Stored data
<<<<

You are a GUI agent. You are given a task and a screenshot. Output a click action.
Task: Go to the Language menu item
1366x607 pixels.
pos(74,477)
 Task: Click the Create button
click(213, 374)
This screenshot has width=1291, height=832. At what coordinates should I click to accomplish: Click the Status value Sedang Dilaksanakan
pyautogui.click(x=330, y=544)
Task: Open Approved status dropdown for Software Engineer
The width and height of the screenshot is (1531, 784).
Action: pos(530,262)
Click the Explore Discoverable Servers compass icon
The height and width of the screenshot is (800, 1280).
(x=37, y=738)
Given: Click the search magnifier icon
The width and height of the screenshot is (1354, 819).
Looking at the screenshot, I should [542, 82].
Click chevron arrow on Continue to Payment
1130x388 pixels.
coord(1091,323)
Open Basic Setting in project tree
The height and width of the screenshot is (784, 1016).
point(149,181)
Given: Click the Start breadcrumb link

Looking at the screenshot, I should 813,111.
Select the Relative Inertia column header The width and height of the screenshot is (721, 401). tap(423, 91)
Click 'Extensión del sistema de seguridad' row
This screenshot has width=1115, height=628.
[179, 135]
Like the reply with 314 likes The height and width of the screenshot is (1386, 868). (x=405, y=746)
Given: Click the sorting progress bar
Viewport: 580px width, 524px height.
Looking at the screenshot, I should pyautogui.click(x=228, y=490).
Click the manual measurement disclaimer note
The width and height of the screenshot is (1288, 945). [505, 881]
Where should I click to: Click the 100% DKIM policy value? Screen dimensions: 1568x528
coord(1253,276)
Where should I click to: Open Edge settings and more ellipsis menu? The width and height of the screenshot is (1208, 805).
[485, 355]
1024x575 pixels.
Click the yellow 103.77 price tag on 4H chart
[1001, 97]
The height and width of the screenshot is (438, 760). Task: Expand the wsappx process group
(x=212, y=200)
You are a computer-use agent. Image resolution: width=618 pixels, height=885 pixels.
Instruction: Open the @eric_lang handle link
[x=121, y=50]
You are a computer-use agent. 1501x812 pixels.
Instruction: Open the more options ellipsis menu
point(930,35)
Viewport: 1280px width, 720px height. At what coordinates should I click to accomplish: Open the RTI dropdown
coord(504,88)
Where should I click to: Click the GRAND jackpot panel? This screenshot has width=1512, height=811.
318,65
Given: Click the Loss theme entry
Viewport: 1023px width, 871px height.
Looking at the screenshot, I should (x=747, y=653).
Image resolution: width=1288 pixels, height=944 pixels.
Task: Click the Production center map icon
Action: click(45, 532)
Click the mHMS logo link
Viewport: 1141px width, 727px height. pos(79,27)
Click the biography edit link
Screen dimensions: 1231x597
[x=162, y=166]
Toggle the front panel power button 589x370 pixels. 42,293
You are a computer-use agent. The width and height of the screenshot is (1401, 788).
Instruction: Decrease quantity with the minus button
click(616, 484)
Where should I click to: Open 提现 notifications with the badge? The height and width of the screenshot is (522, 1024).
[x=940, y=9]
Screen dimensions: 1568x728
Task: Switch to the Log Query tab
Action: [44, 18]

>>>>

Reproduce the full set of entries above exactly, without dropping a line.

You are a GUI agent. You are given a task and a screenshot. Output a click action.
Task: Go to the Language menu item
1366x607 pixels.
pos(74,477)
 Task: Click the Create button
click(213, 374)
This screenshot has width=1291, height=832. At what coordinates should I click to accomplish: Click the Status value Sedang Dilaksanakan
pyautogui.click(x=330, y=544)
Task: Open Approved status dropdown for Software Engineer
The width and height of the screenshot is (1531, 784).
Action: pos(530,262)
Click the Explore Discoverable Servers compass icon
The height and width of the screenshot is (800, 1280).
(x=37, y=738)
Given: Click the search magnifier icon
The width and height of the screenshot is (1354, 819).
Looking at the screenshot, I should [542, 82].
Click chevron arrow on Continue to Payment
1130x388 pixels.
coord(1091,323)
Open Basic Setting in project tree
The height and width of the screenshot is (784, 1016).
point(149,181)
Given: Click the Start breadcrumb link

Looking at the screenshot, I should 813,111.
Select the Relative Inertia column header The width and height of the screenshot is (721, 401). tap(423, 91)
Click 'Extensión del sistema de seguridad' row
This screenshot has width=1115, height=628.
[179, 135]
Like the reply with 314 likes The height and width of the screenshot is (1386, 868). (x=405, y=746)
Given: Click the sorting progress bar
Viewport: 580px width, 524px height.
Looking at the screenshot, I should pyautogui.click(x=228, y=490).
Click the manual measurement disclaimer note
The width and height of the screenshot is (1288, 945). [505, 881]
Where should I click to: Click the 100% DKIM policy value? Screen dimensions: 1568x528
coord(1253,276)
Where should I click to: Open Edge settings and more ellipsis menu? The width and height of the screenshot is (1208, 805).
[485, 355]
1024x575 pixels.
Click the yellow 103.77 price tag on 4H chart
[1001, 97]
The height and width of the screenshot is (438, 760). Task: Expand the wsappx process group
(x=212, y=200)
You are a computer-use agent. Image resolution: width=618 pixels, height=885 pixels.
Instruction: Open the @eric_lang handle link
[x=121, y=50]
You are a computer-use agent. 1501x812 pixels.
Instruction: Open the more options ellipsis menu
point(930,35)
Viewport: 1280px width, 720px height. At what coordinates should I click to accomplish: Open the RTI dropdown
coord(504,88)
Where should I click to: Click the GRAND jackpot panel? This screenshot has width=1512, height=811.
318,65
Given: Click the Loss theme entry
Viewport: 1023px width, 871px height.
Looking at the screenshot, I should (x=747, y=653).
Image resolution: width=1288 pixels, height=944 pixels.
Task: Click the Production center map icon
Action: click(45, 532)
Click the mHMS logo link
Viewport: 1141px width, 727px height. pos(79,27)
Click the biography edit link
Screen dimensions: 1231x597
[x=162, y=166]
Toggle the front panel power button 589x370 pixels. 42,293
You are a computer-use agent. The width and height of the screenshot is (1401, 788).
Instruction: Decrease quantity with the minus button
click(616, 484)
Where should I click to: Open 提现 notifications with the badge? The height and width of the screenshot is (522, 1024).
[x=940, y=9]
Screen dimensions: 1568x728
Task: Switch to the Log Query tab
Action: [44, 18]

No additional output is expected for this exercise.